When the doorbell rang, I almost couldn’t answer it, terrified that it would be the police coming to tell me that he’d managed to finally end it all.  I did, of course, and here is my husband, falling into the door, unable to feel his toes.

In that split second between seeing him standing there and wrestling him inside, every bit of hurt and anger I had was immediately replaced with relief and near giddiness that he was alive – regardless of a missing toe or two.

(He did not, ultimately, lose any actual toes.)

And here is how I know the ransom was paid in full:

During our arguing, we agreed to see a doctor – each of us. He is keeping this appointment, for himself rather than for me.  Yes, this is our accord, and we must do this to stay together, but this is his choice now.  As I treated him for mild hypothermia and frost nip, he did not shrink away or claim to be unworthy of those ministrations; neither did he demand them as a right.  He apologized, and in his eyes, I knew every single thing he was apologizing for.

And I forgave them all without hesitation.

Before you cry foul on my behalf…

There is a distinct difference between a truly malicious abuser and someone who is suffering from clinical depression.
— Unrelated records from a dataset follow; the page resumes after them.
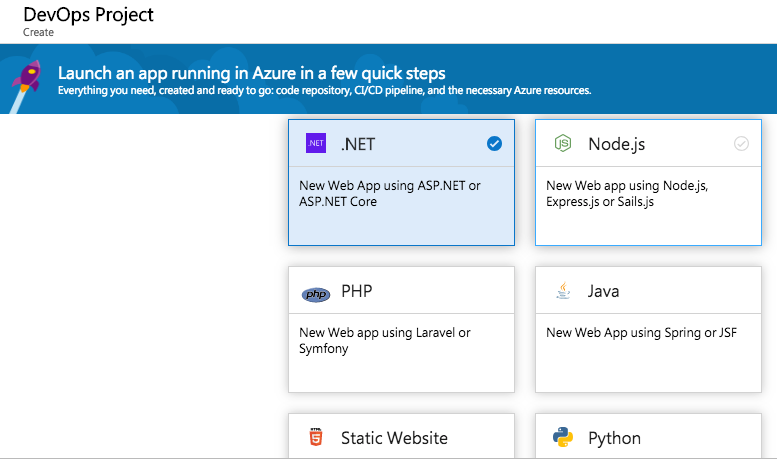The height and width of the screenshot is (459, 777).
Task: Click the Laravel or Symfony description
Action: point(384,341)
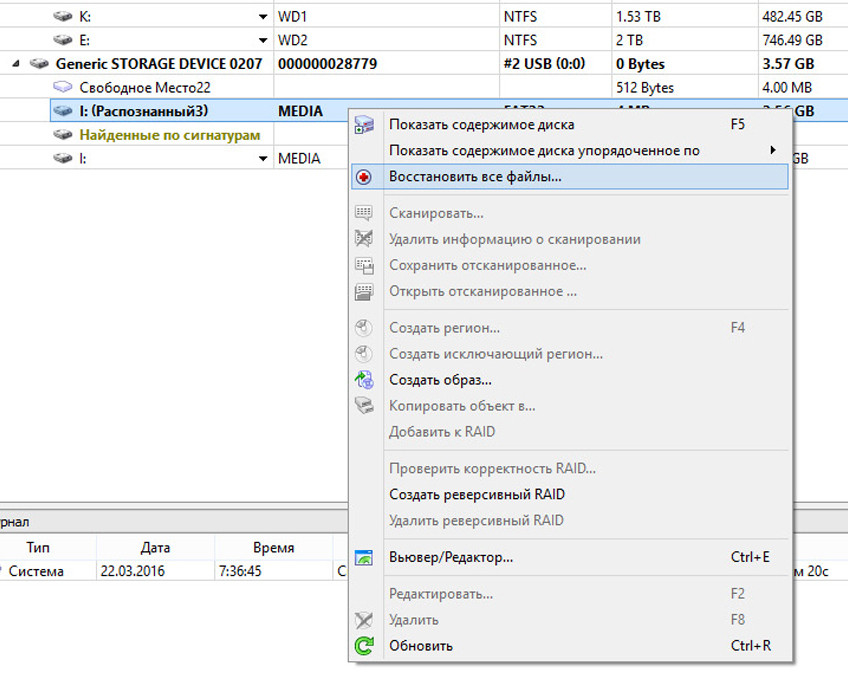848x673 pixels.
Task: Click the E: drive icon in the list
Action: coord(63,41)

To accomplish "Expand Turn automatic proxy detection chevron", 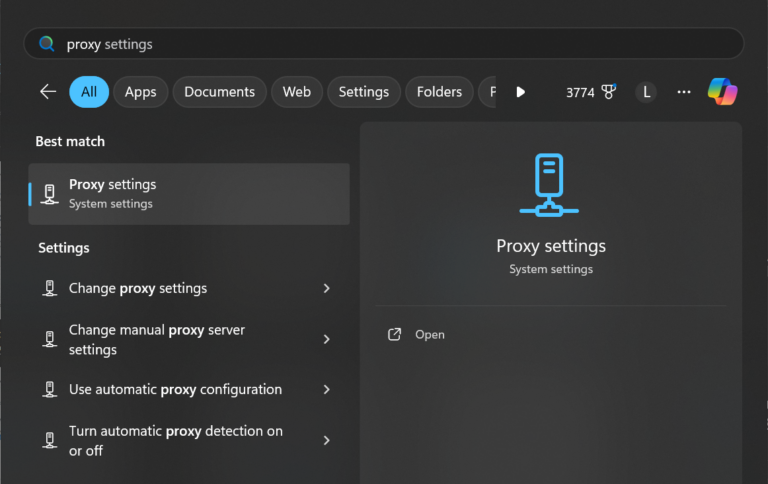I will (326, 441).
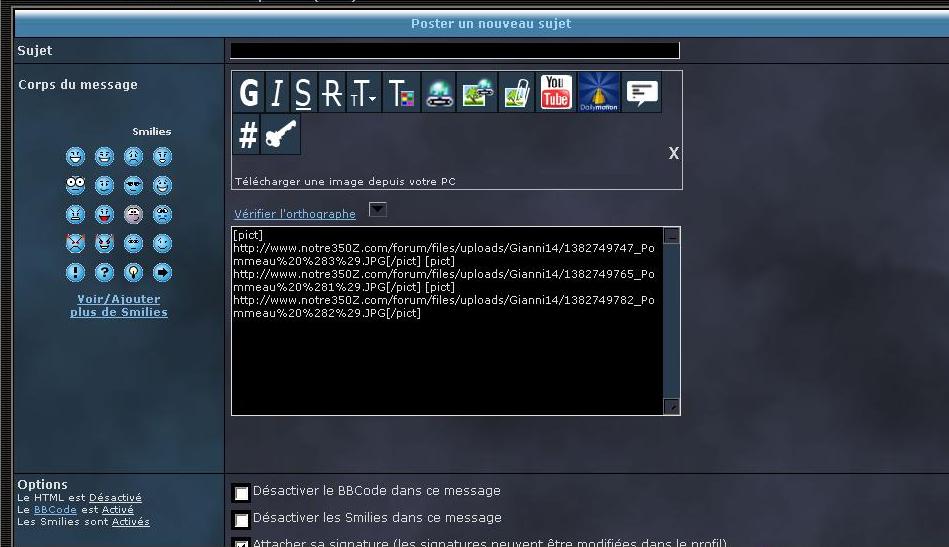Insert a YouTube video

tap(555, 93)
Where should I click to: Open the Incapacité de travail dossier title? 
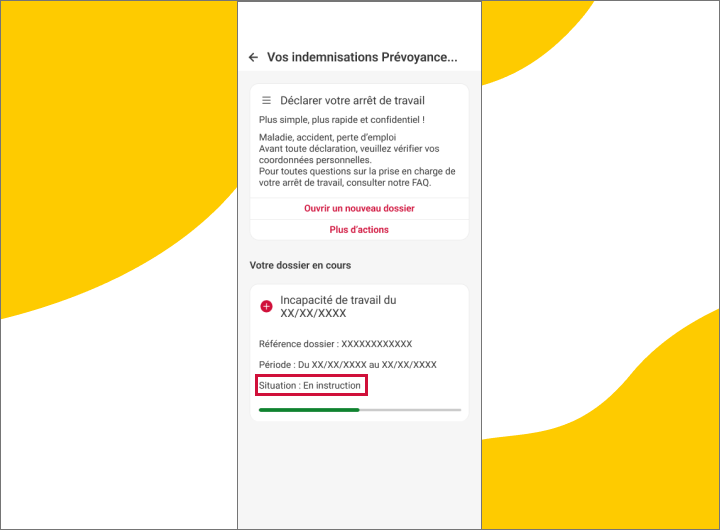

Yes, things happened that he was not proud of, but I have done things in the throes of the Black Dog that I am also not proud of.  That is the nature of the Black Dog, to turn you against yourself and to force everyone away by whatever means necessary.
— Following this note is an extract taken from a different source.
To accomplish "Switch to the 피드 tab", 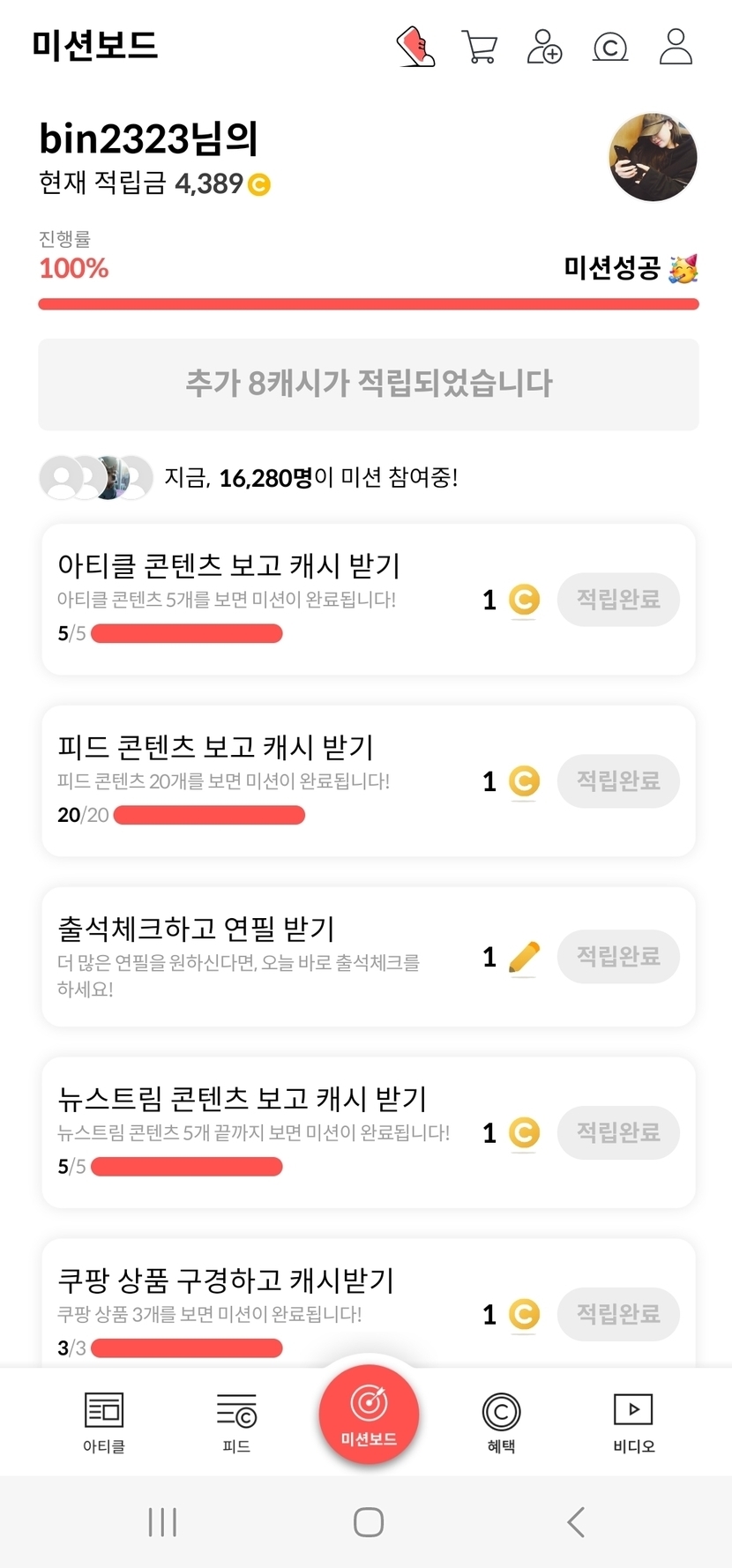I will [x=236, y=1422].
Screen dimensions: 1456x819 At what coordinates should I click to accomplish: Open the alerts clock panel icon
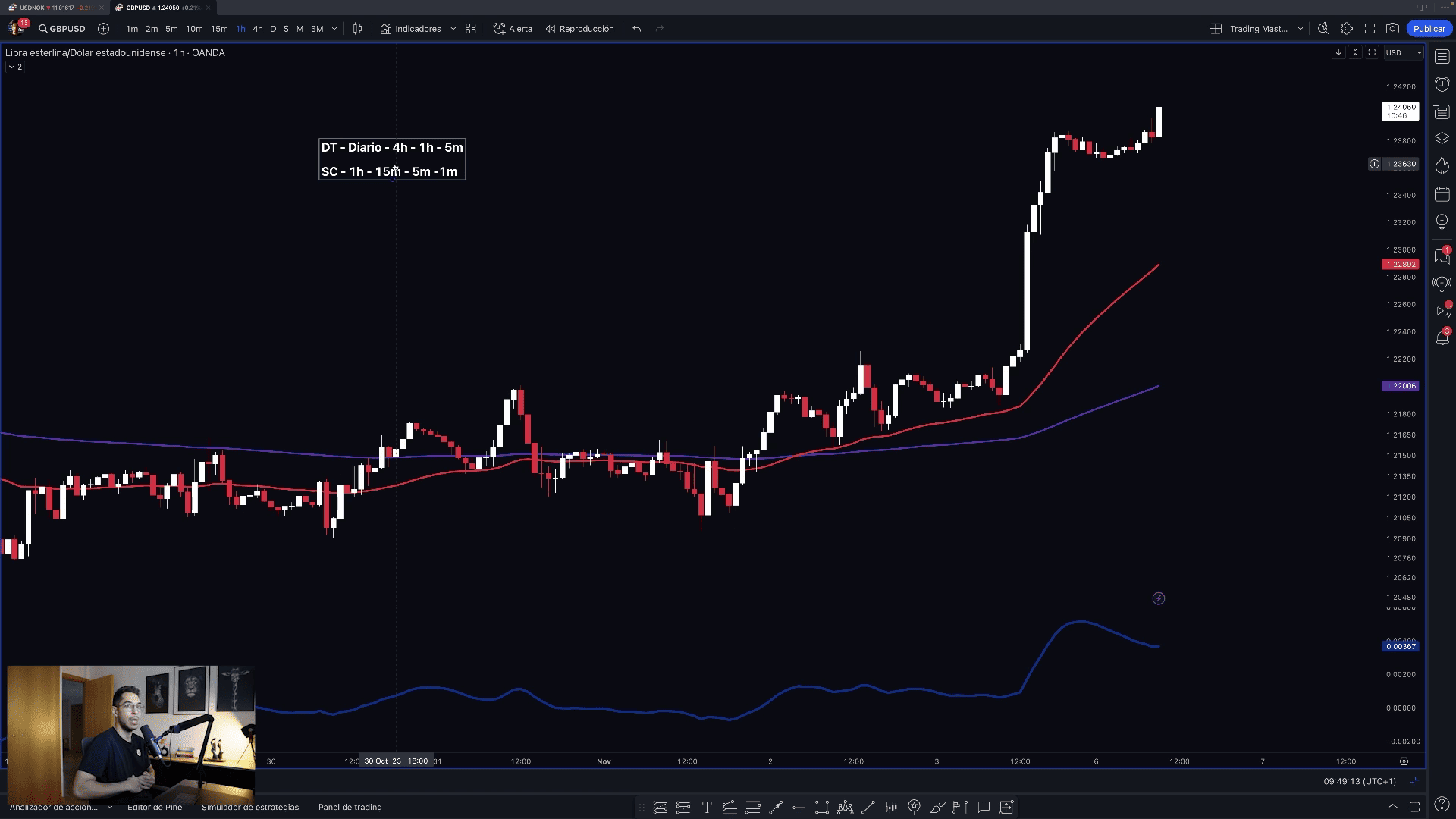tap(1442, 84)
If you do not fight the Black Dog, if you allow it to perpetuate its lies about your worthiness, you can become a true abuser.  There is a core lie that says that we, the chemically depressed, are unlovable, and anyone stupid enough to love us is too stupid for us to love.  It is a vicious cycle that feeds on itself until something more powerful than the lie intervenes.  If nothing gets to us, we can slip past that threshold.

But, if you are willing to own your mistakes, if you are willing to grasp the true knowledge that no mistake can make you unworthy of love, then there is hope.  If you are lucky enough to have a partner who understands the difference between the True You and the Black Dog, you will already have a pathway out of the darkness. It is up to you to walk it, but that can make it a lot easier.

When I feel the Black Dog coming, I remind myself of these things, reading them in a mantra:

  • I am not my illness.
  • I am greater than the sum of my parts.
  • My worth is unchangingly positive; it cannot be decreased by my mistakes nor increased by my success.
  • I am stronger than the Black Dog; if this were not true, it would not have to lie.
  • The Black Dog doesn’t know the truth, and cannot tell it.
  • I embrace that the Black Dog is part of me, it is not the True Me.
  • I am the I, the Self, the Chooser.  I choose to let darkness pass through me.
  • I choose to let the darkness be; it is not my identity, it is only the dark.
  • I choose to be stronger than my illness.
  • I deserve love.  Nothing I do can change that worthiness.
  • However, I do not deserve to be an asshole.  Nothing I feel can justify that attitude.

Feel free to use them for yourself, however you like.